Your mercy runs deeper than our finest sympathies. Speak your Word to set us free fro attitudes
that cripple, habits that are hurtful, and arguments that divide. May we see others through the eyes of Christ
and may others see the divine spark within us.
Amen. That really speaks to us about what we saw at The Butler. Yesterday at the movies.
We
went to worship at First Christian Church (Disciples of Christ) in Black
Mountain, less than two miles from the gate at Christmount. We really appreciated the worship and the
fellowship of the faithful. I saw an
acquaintance of old there worshiping with his wife. I first met Pablo Stone as a Kentucky
Disciple representative at meetings of the Commission on Religion in Appalachia
(CORA). We had an immediate connection
through Berea, KY, where his father and I had both served First Christian
Church there. The Stones and another
couple are in the habit of eating out after worship.

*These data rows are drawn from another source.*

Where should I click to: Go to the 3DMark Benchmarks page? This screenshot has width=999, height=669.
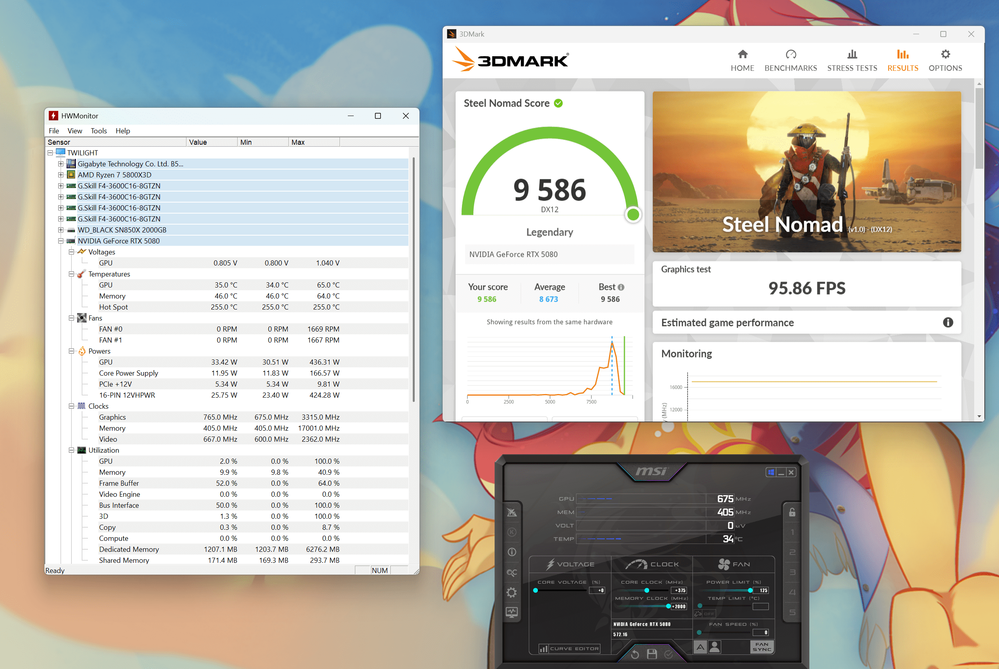click(790, 60)
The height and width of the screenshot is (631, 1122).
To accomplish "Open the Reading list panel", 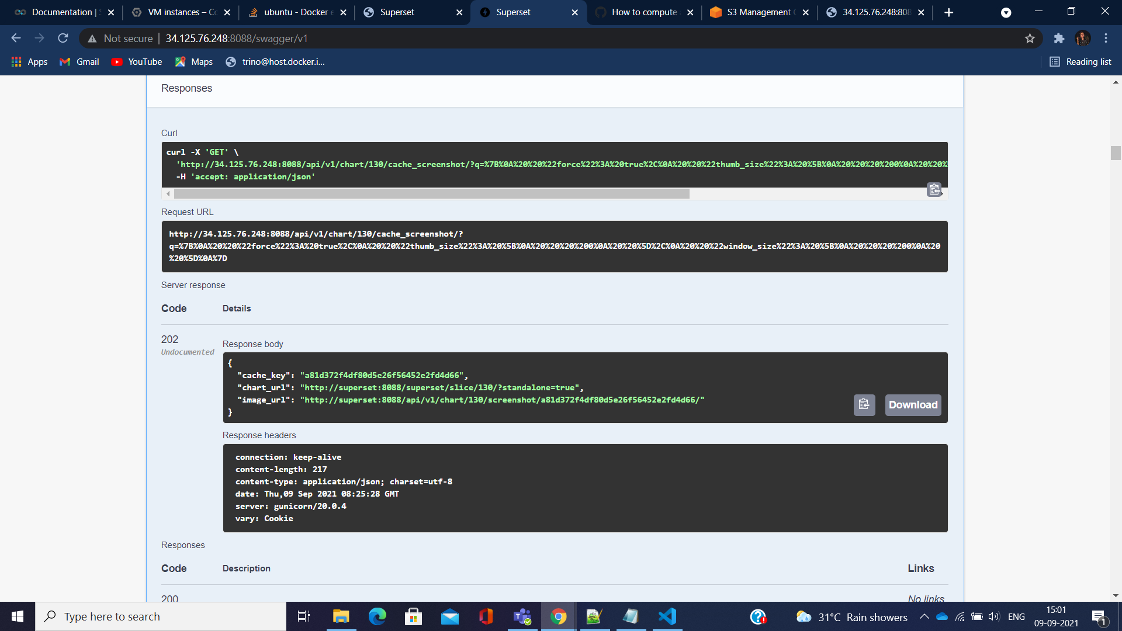I will pyautogui.click(x=1080, y=62).
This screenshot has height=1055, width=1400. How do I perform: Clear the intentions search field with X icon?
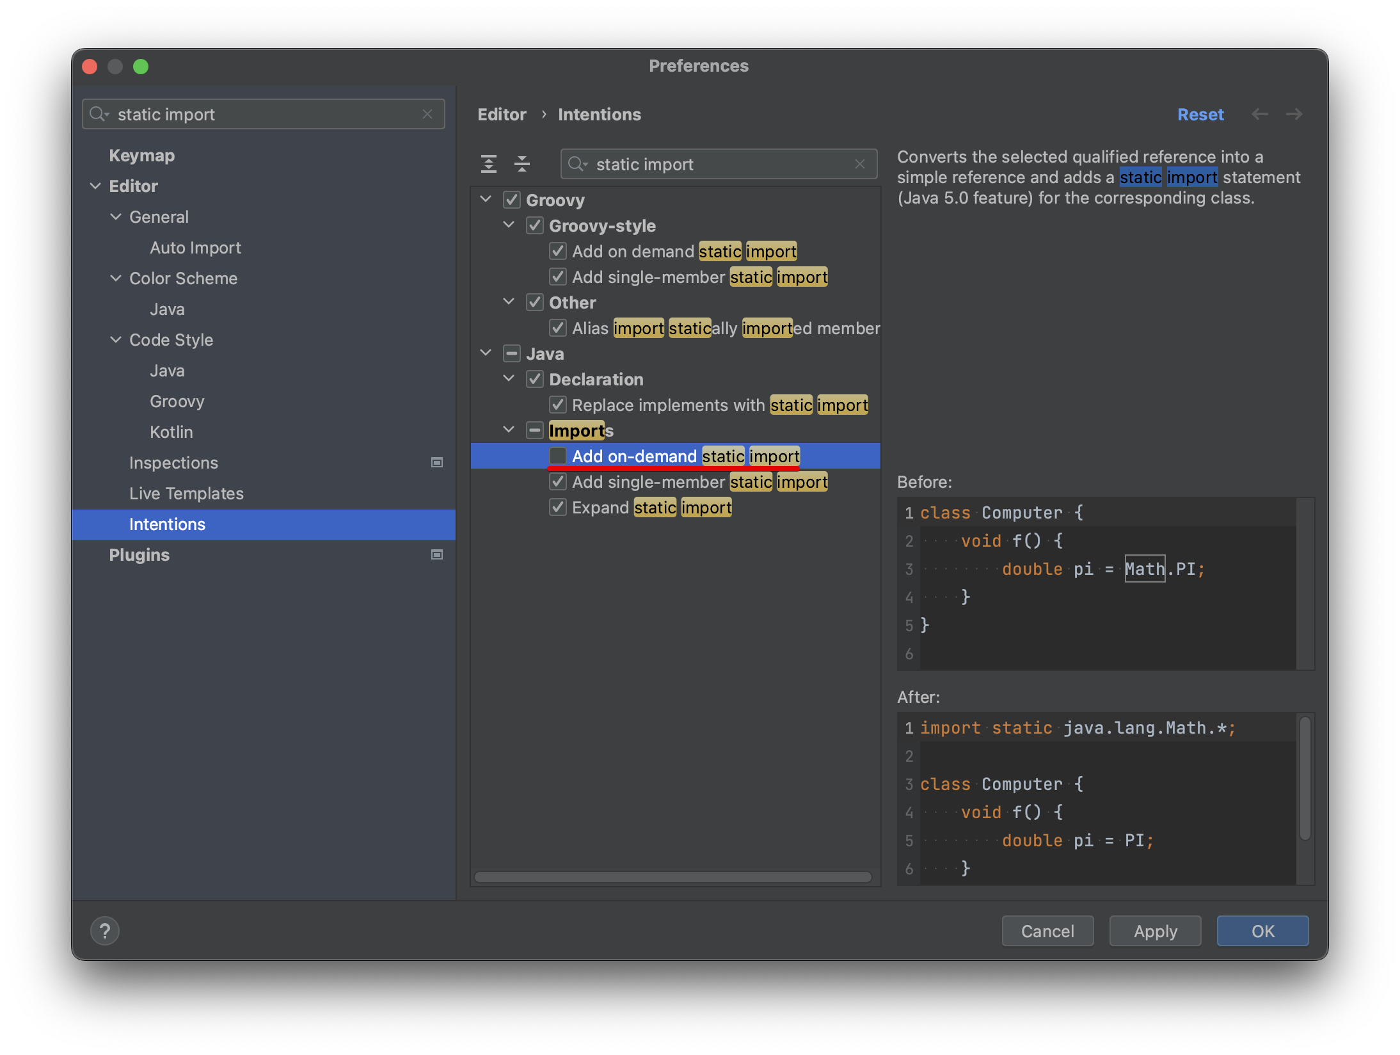click(x=860, y=164)
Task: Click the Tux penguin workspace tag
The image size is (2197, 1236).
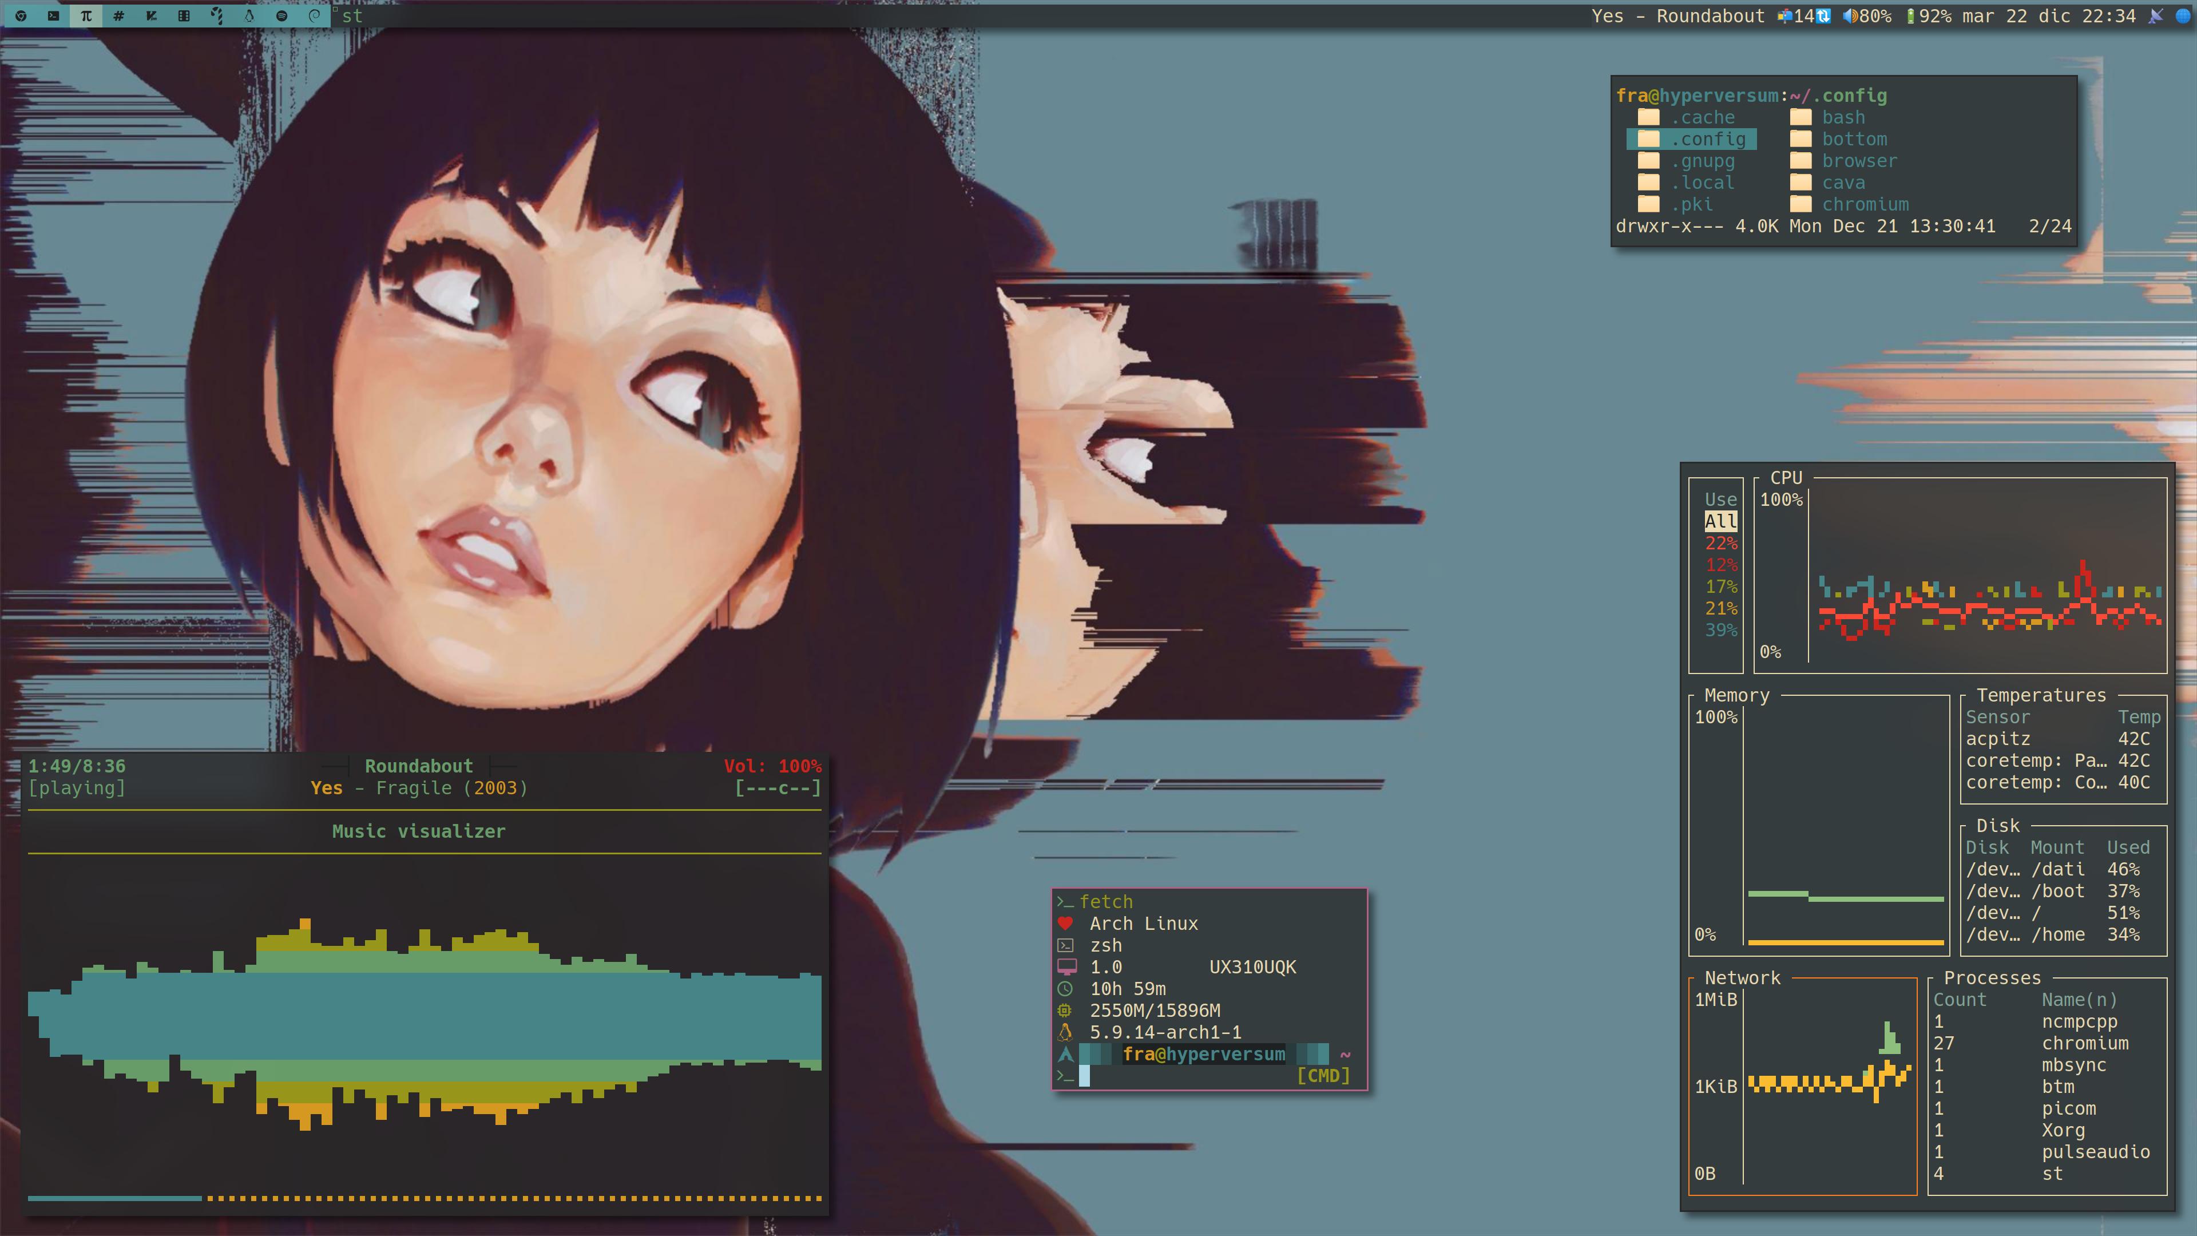Action: pyautogui.click(x=249, y=15)
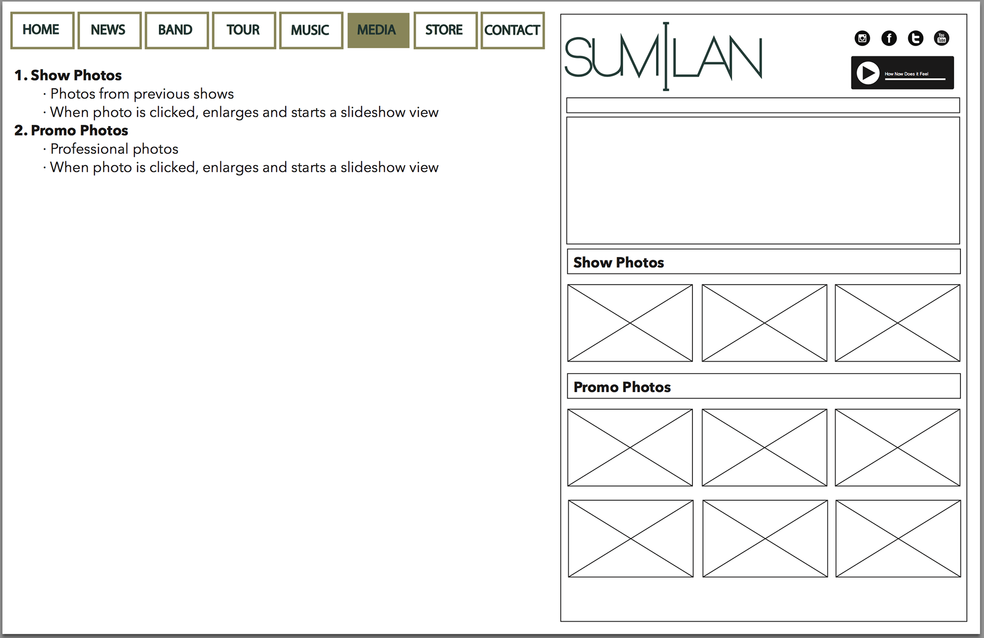This screenshot has height=638, width=984.
Task: Click the large empty banner box
Action: (763, 180)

They invited us and we joined them at a
wonderful Bed and Breakfast, The Madison Inn that is open as a restaurant on
certain days including Sunday brunch.
Kay had her favorite, shrimp and grits with fried green tomatoes. It turns out we have more connections. Pablo’s father also served Perryville
Christian Church, my first congregation while in seminary at Lexington, KY. And both of the Stones are originally from
Arkansas as am I. It was a wonderful
time together at table.
I
sorted and filed the last box of loose papers while Kay took a nap. I also read up on securing my computer with
additional passwords, firewall and other features.
After
supper, we took a walk uphill for a ways.
There are about 90 privately owned homes in the hills above the
Christmount campus. The properties were
originally part of the Christmount property and continue to have covenants with
the retreat center.
Dietrich
Bonhoeffer (DB) continues to talk about community. We may sometimes have mountain top
experiences of Christian community but they remain nothing beyond a gracious
extra to the daily bread of our community in faith. That’s good news for folks coming down from
the mountains and back to a life once thought to be routine. Because of what God has done for all of us,
we are bound together in community by faith, not by experience.